Pirates want to capture the ship and -hopefully- sell both the ship and cargos. What they do with the crew/passengers depends on where they are and if there is any practical way of getting a ransom for the people captured.

Commerce Raiders are primarily interested in denying both the ship and its cargos to whatever opponent they are looking to damage by cutting off supplies and removing shipping from them. Depending on who your raiders are, they might take the crew/passengers as hostages but then they would have to have enough capacity to send them somewhere while not cutting down their ability to keep hunting ships.

Historically, captured merchant shipping could be sent to a friendly port (of the nation doing the raiding) which accrues (or did, not sure if Manticore is doing this now) prize money from the disposition of said ship and cargo. If you have retaken a pirated ship, the prize money would probably be the recovery value of the insurance on the vessel & cargos. If an enemy ship (or pirate) then you might not have any insurance involved but your star nation could well off ship and contents (or retain various goods or the ship itself and pay the market values.

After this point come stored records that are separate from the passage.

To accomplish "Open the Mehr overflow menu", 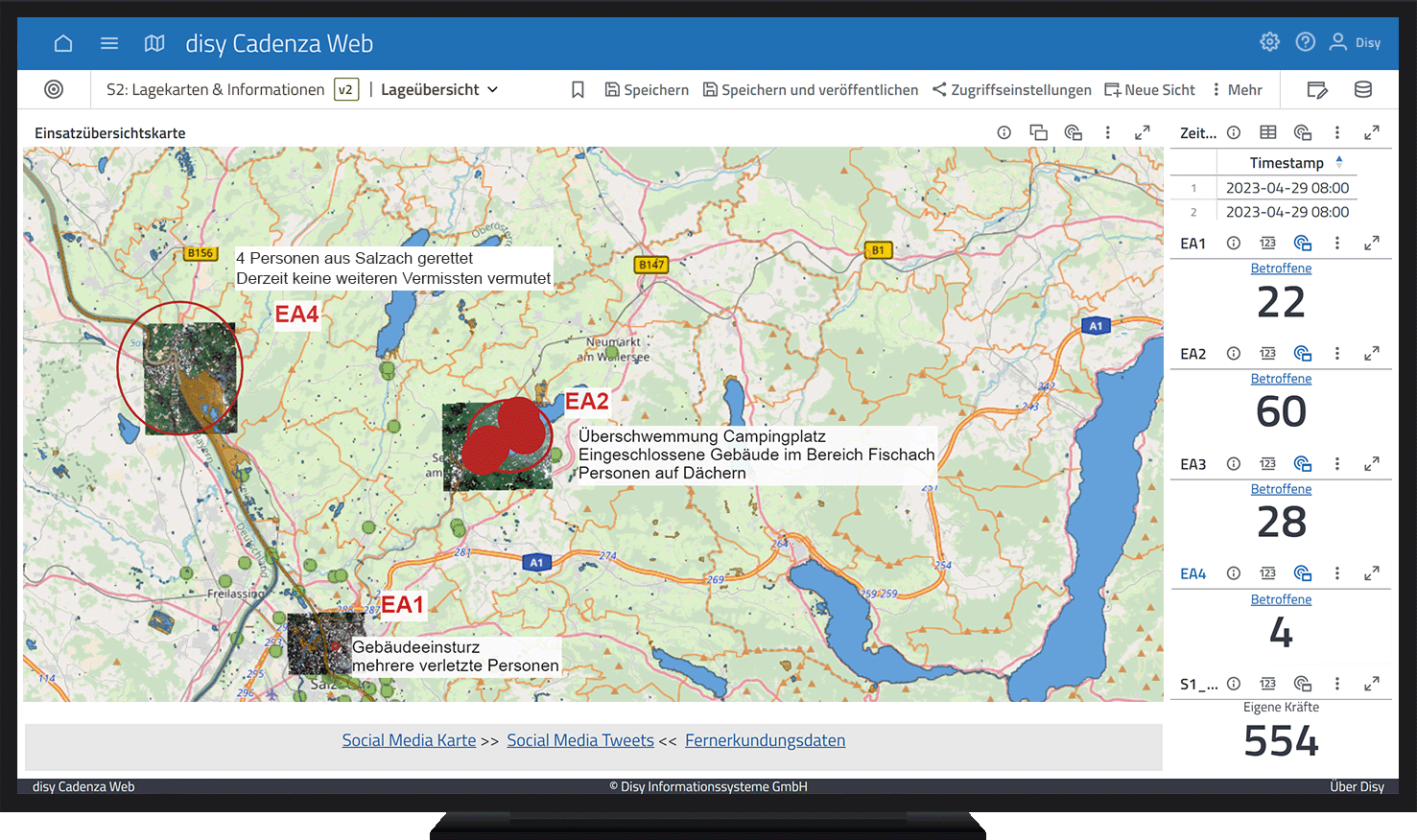I will click(1237, 90).
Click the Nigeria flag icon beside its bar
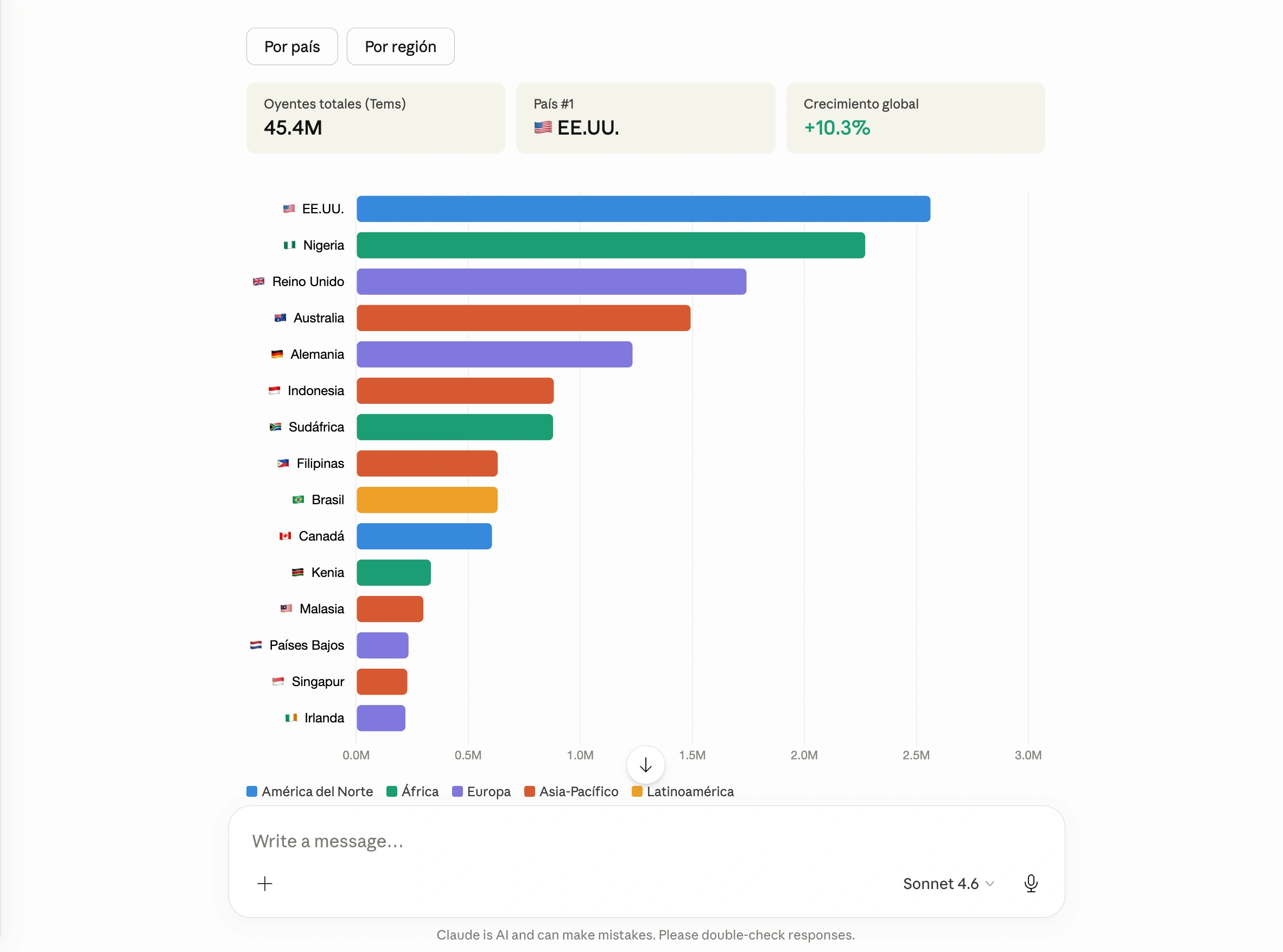1283x952 pixels. [289, 245]
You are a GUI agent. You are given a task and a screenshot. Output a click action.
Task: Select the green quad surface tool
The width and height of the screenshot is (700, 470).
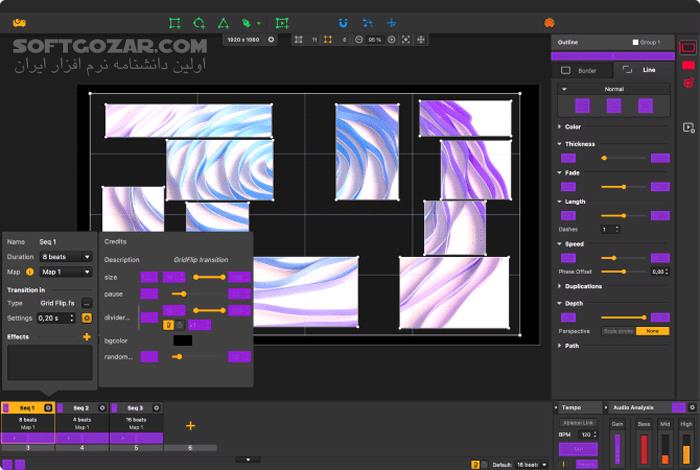coord(175,22)
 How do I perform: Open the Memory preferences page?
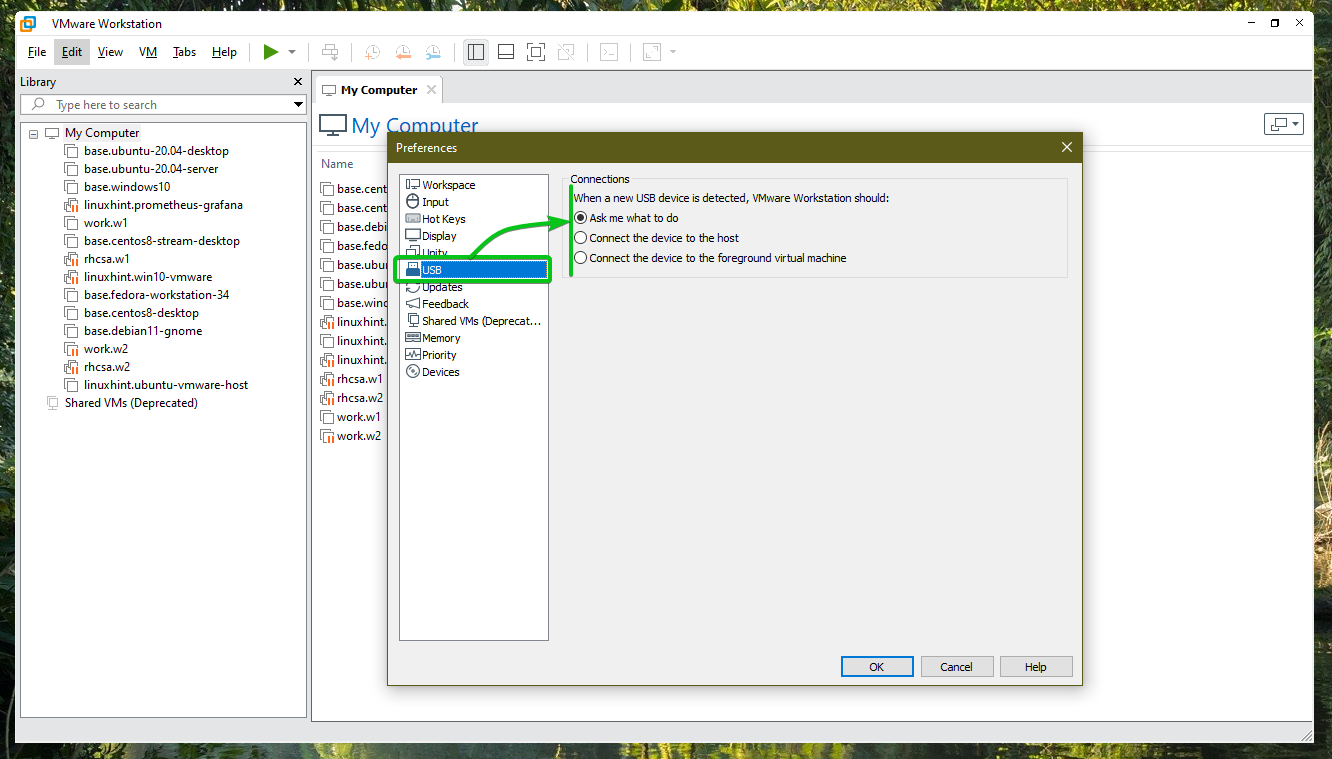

The other thing with commerce raiders is that the primary mission is denying the ships and cargoes to the enemy so just sinking them is enough. Taking off crews or just letting them abandon ship is an option but -particularly in the case of submarines- you have no capacity to do that. So mostly it's sink and move on and let crew/passengers take their chances in lifeboats unless the order is" no survivors". Human

So that brings us back to the Alignment doing interceptions to either cut communications of damage/deny trade. Being the Alignment, the lives of any crew are probably moot since they really really really don't want anybody to know who or what is either causing ships to go missing or be destroyed soon after exiting hyperspace. Heck, at that point you can just either seed an area with "acquired" SLN shipkillers and control them remotely or do the same with G-torps (which eliminates any impeller tracking). So send spider drive ships and just butcher merchant shipping and dispatch boats...the dispatch boats are probably going to be the harder targets because of size and speed.
Mostly the question is why expend the time and effort by the Alignment unless they are looking to play yet another game of misdirection and terror. That part I can understand- they are the Alignment.

Commerce raiding is what attacking an enemy's DB would be. A DB equals commerce. Although, it certainly might break some treaties being that DB boats might not actually fit the designation of a military target. Not that the MA would care.

DBs would appear to be the backbone of a navy's communication. Breaking those lines of communication has always been an acceptable strategy. Getting the enemy to redeploy has always been a strategy as well. Getting the same enemy to redeploy larger vessels to replace destroyed DB boats, or simply to ensure a more reliable means of communication is an acceptable outcome as well.

A Dispatch boat is the epitome of commerce.